マーシャリングでコンテキストが必要となるのは、マネージ データ型からネイティブ データ型へのマーシャリングで、変換先のネイティブ型に自動クリーンアップを行うためのデストラクタがない場合だけです。マーシャリング コンテキストは、割り当てられたネイティブ データ型をそのデストラクタで破棄します。したがって、コンテキストを必要とする変換は、コンテキストが削除されると無効になります。マーシャリングされた値を保存するには、独自の変数に値をコピーする必要があります。

Bb384865.alert_note(ja-jp,VS.90).gifメモ :

複数の NULL が埋め込まれている文字列に対してマーシャリングを行うと、予期しない結果になる場合があります。

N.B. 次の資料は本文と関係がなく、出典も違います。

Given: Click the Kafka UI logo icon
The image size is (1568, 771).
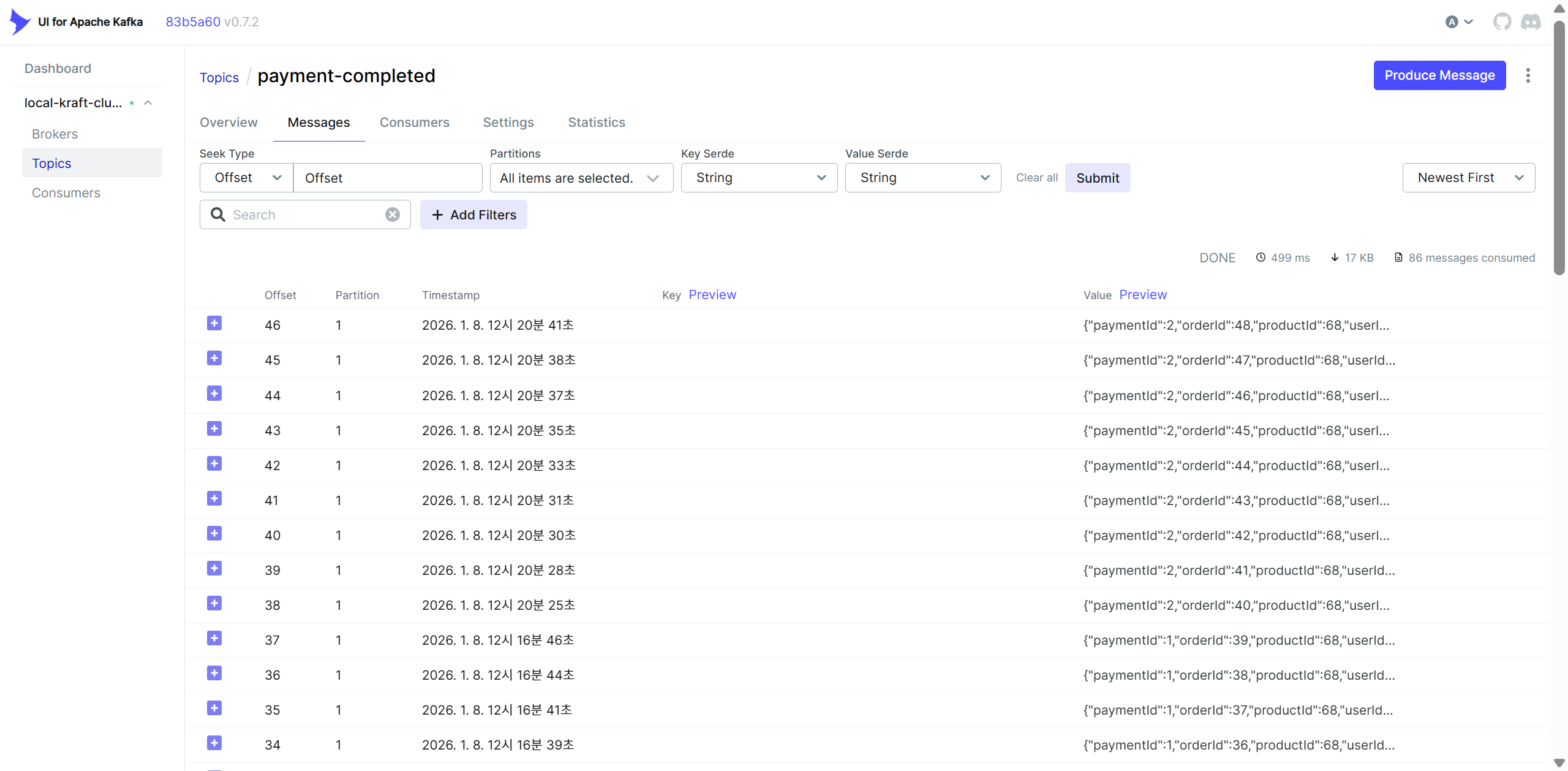Looking at the screenshot, I should pos(20,22).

文字列に NULL が埋め込まれていると、それが原因で文字列が切り捨てられる可能性があります。切り捨てられずに保持される場合もあります。

マーシャリング ライブラリは拡張可能なので、独自のマーシャリング型を追加できます。マーシャリング ライブラリの拡張の詳細については、「方法 : マーシャリング ライブラリを拡張する」を参照してください。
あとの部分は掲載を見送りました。